Efficacy of multiple microwave endometrial ablation technique for menorrhagia resulting from adenomyosis

J Obstet Gynaecol Res. 2015 Nov;41(11):1769-72. doi: 10.1111/jog.12787. Epub 2015 Jul 30.

Abstract

Aim: Conventional microwave endometrial ablation (MEA) can be insufficient to control menorrhagia resulting from adenomyosis. We compared the standard single ablation technique with multiple MEA - repeating ablation three times in the same region - in patients with adenomyosis and menorrhagia.

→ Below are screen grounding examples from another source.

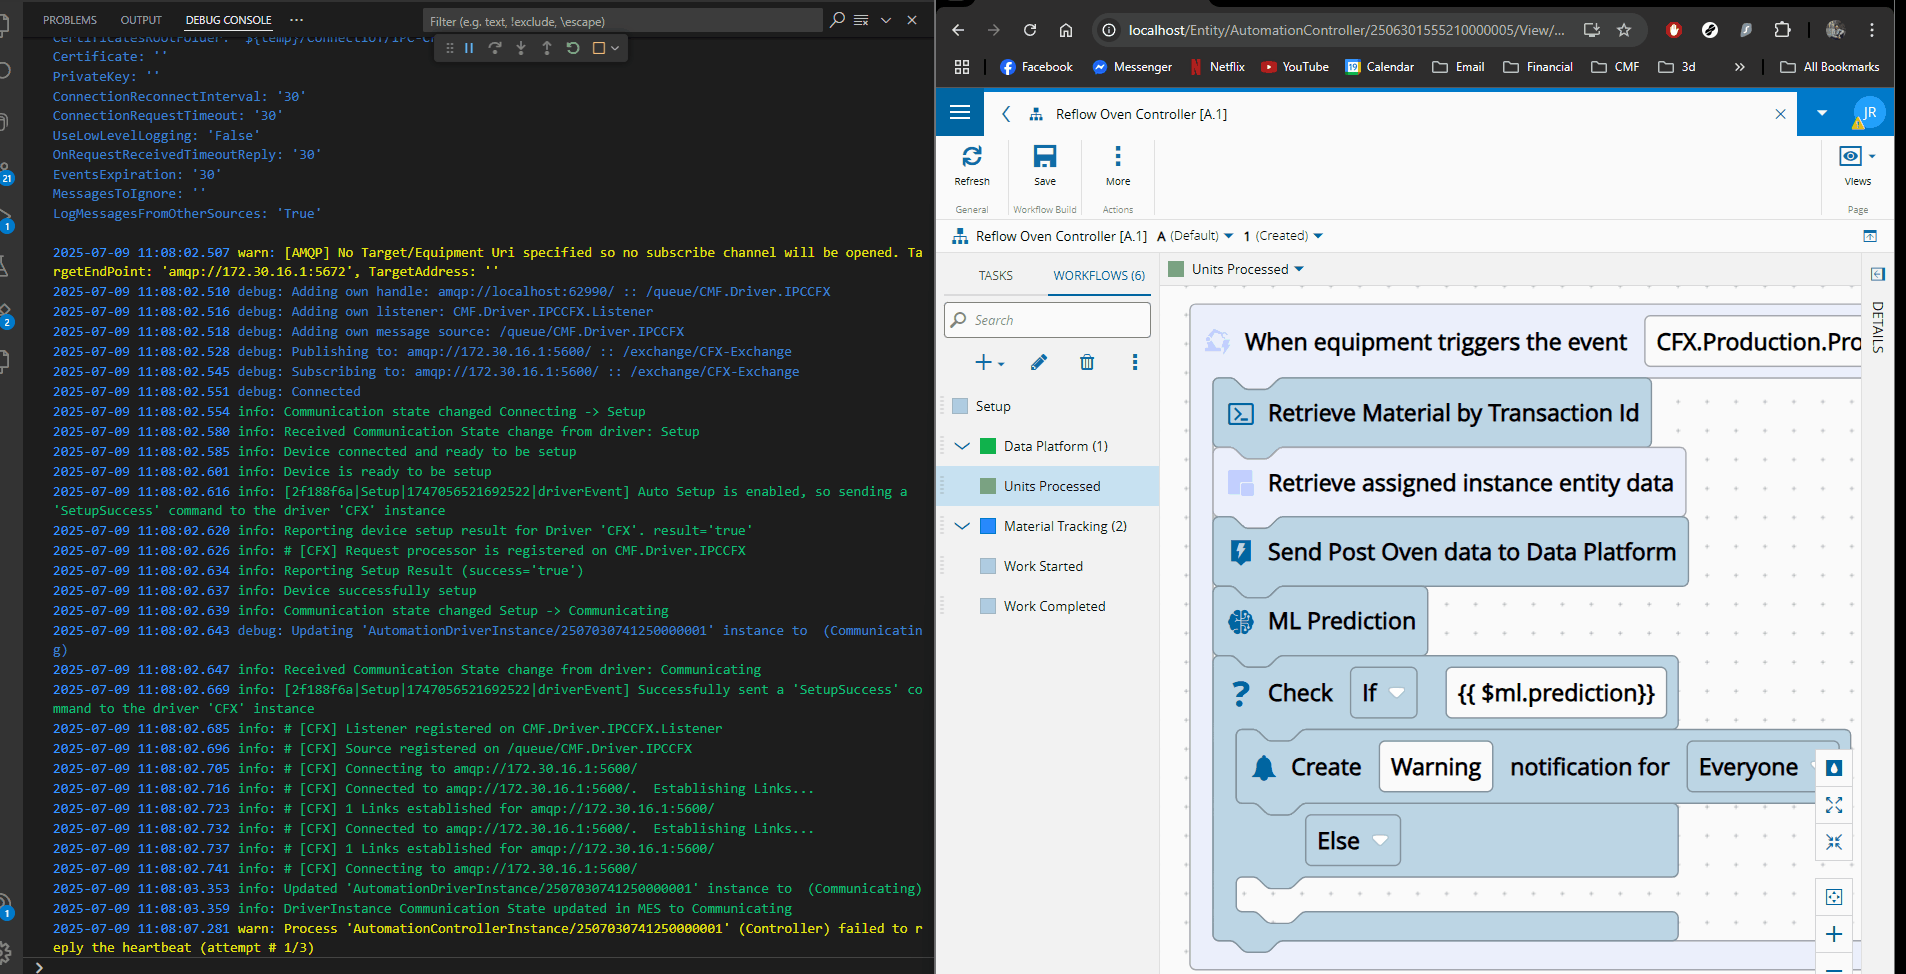Switch to the TASKS tab
The width and height of the screenshot is (1906, 974).
click(x=995, y=276)
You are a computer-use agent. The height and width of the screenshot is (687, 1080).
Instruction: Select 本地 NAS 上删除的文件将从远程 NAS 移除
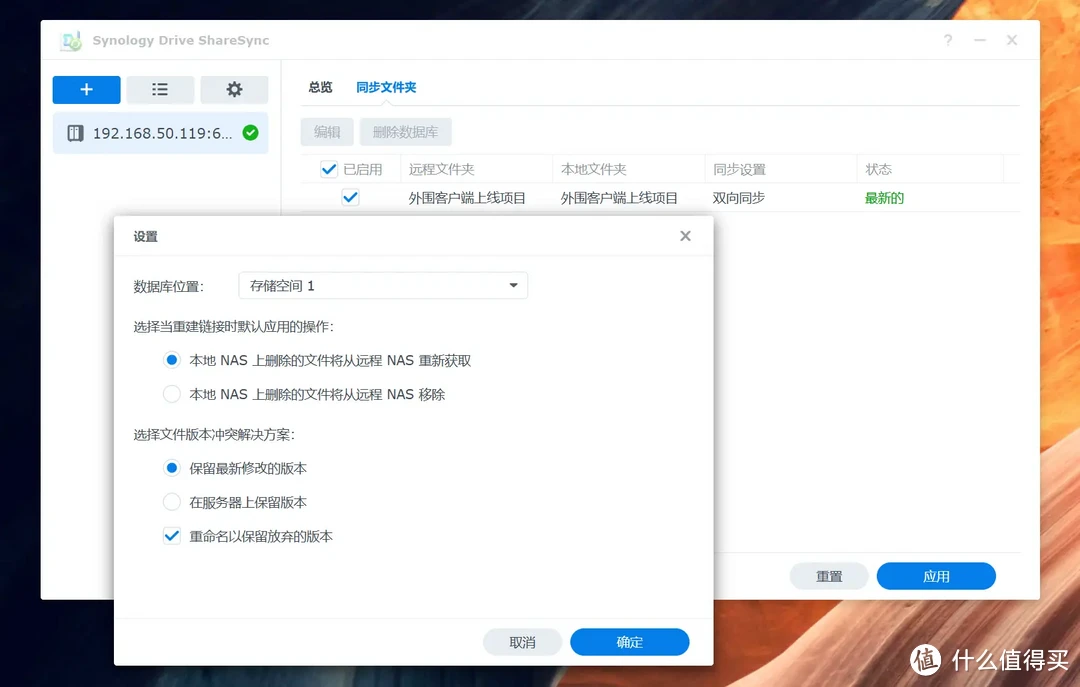171,393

Material and methods: We performed single MEA in 18 patients and multiple MEA in seven patients between 2007 and 2013. We compared the efficacy of single and multiple MEA using a visual analog scale (VAS) for menorrhagia, dysmenorrhea, and patient satisfaction. We also evaluated the incidence of menorrhagia recurrence, amenorrhea, and procedure complications in relation to patients' clinical factors.

Results: VAS scores for improved menorrhagia and patient satisfaction were significantly higher in the multiple MEA group than in the single MEA group; however, the operative time was longer in the multiple-treatment group. There were no statistical differences between groups in hemoglobin levels, VAS improvement for dysmenorrhea, menorrhagia recurrence, frequency of complications, or amenorrhea rate.

Conclusion: Multiple MEA successfully controls menorrhagia from adenomyosis and achieves a higher satisfaction rate than single MEA.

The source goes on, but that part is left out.